Pens' playoff positioning drives need to excel
By Karen Price
Saturday, February 10, 2007
TORONTO - The Penguins played one of their worst games of the last month Thursday night in Philadelphia. They still got two points and moved up a spot in the standings -- from fifth to a tie for fourth with the Ottawa Senators.
The last time the Penguins were in fourth place or better in their conference this late in the season was 1999, the same year that Jaromir Jagr won his first Hart Trophy and his third Art Ross Trophy with 127 points.
Tonight, they take on the Toronto Maple Leafs at Air Canada Centre in a "Hockey Night in Canada" matchup, and a win would put them seven points ahead of the ninth-place Leafs.
It's a big game, but then again, every game for the last month has felt like a playoff game for the players. They expect the same to hold true over the final 27 games after tonight.
"I think the last month it's all been big games for us, just to be able to stay in the race," goaltender Marc-Andre Fleury said. "Hopefully, if we get those two points again (tonight). We'll be ahead, but not by much. There are so many teams involved in the race and not many points between them. Hopefully, we can just keep going like this and be at the top of the standings."
The Penguins are 10-0-2 in their last 12 games and are the only team in the league without a regulation loss in the last 10 games. The last time the Penguins lost in regulation was exactly one month ago, falling to the Florida Panthers, 5-2, on Jan. 10.
The Penguins' longest unbeaten streak is 18 games between March 9-April 13, 1993, when they won 17 in a row and earned a tie in the last game of the season.
But going into tonight's game, the Penguins lead the ninth-place Maple Leafs by only five points and the 10th-place New York Islanders by six.
"You look at the standings, and it's still incredibly close," center Dominic Moore said. "I think we just have to maintain our focus on improving.

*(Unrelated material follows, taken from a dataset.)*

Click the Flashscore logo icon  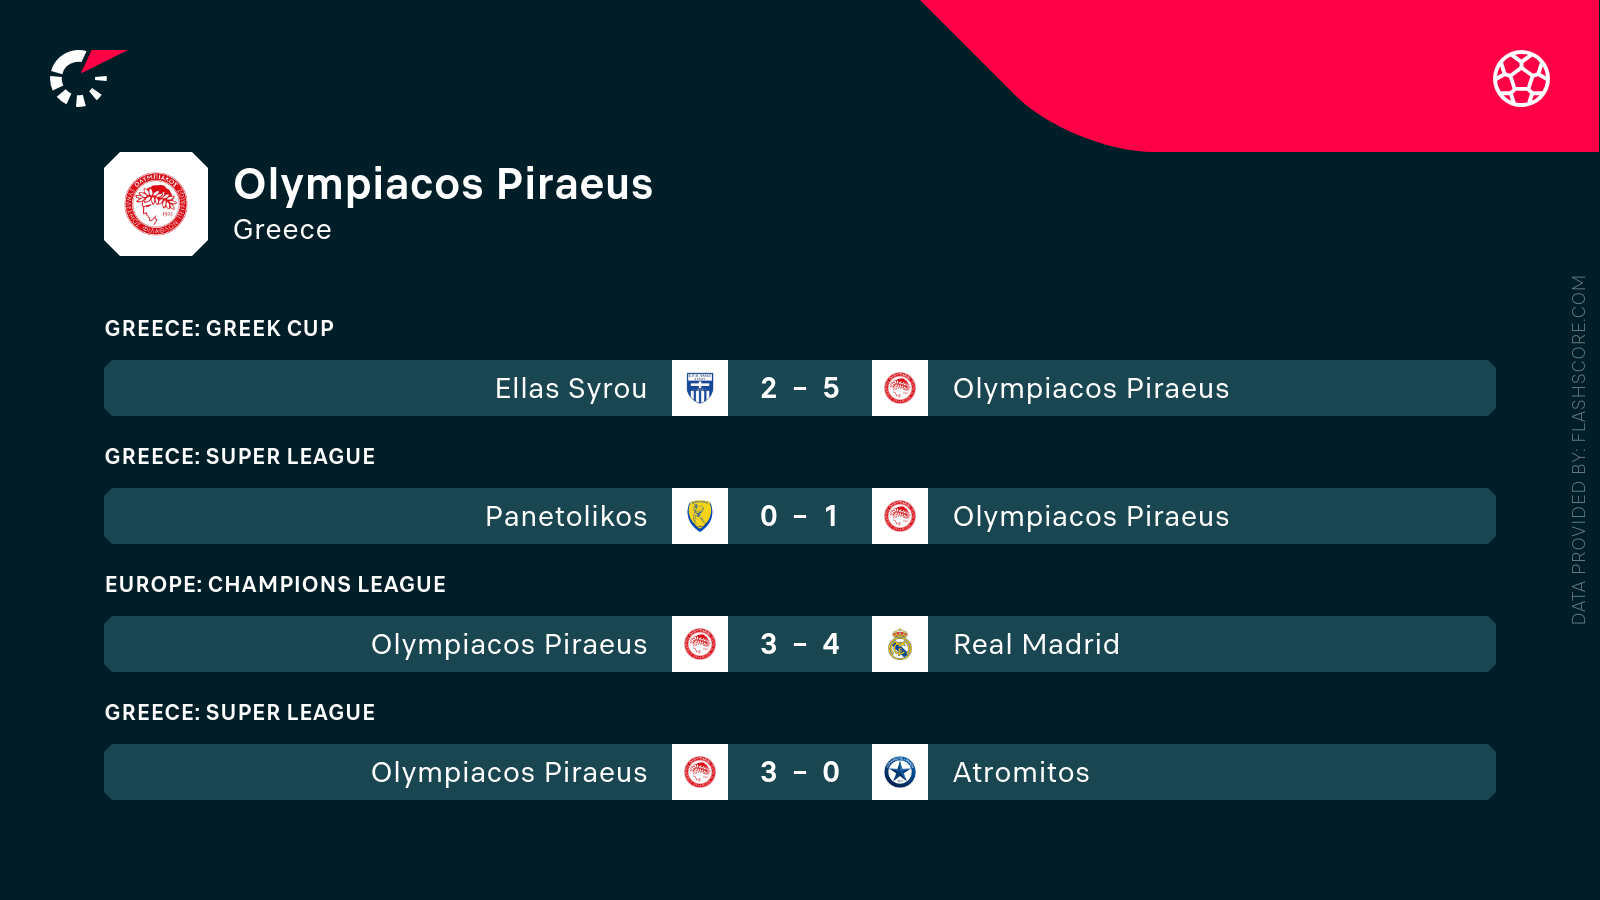84,78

That's been our focus for most of the year. I think we play better when we're not watching the standings and we're just working on improving, and I think that's got to be our attitude. If we are looking at the standings, it's got to be looking up the ladder, as opposed to looking at who's behind you. I think that's the better way to approach it."
Thursday night's 5-4 shootout win over the Philadelphia Flyers was not one of their finest efforts of late, which every player in the dressing room will readily admit. The Penguins turned the puck over too much, got away from the team game they'd been playing so well, and they were only 3 for 5 on the penalty kill, for just a few examples.

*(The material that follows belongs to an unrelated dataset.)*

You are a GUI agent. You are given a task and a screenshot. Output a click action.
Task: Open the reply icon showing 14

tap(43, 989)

But the Penguins (28-17-9) still found a reason to be even more confident going into tonight's game than, perhaps they would have been before.
"As much as it wasn't a great win, it's also a confidence booster in the sense that we didn't play well and still did it," Moore said.
Not that they're taking anything for granted.
"For the last 12 games, I think we've been playing pretty big games," center Maxime Talbot said. "A couple teammates and I were talking about how, if we'd won only half of the games we've won the last 12 games, we wouldn't even be in the playoffs. We'd be playing for .500. We're still battling every day for the playoffs because we're only five points out. Every game is huge."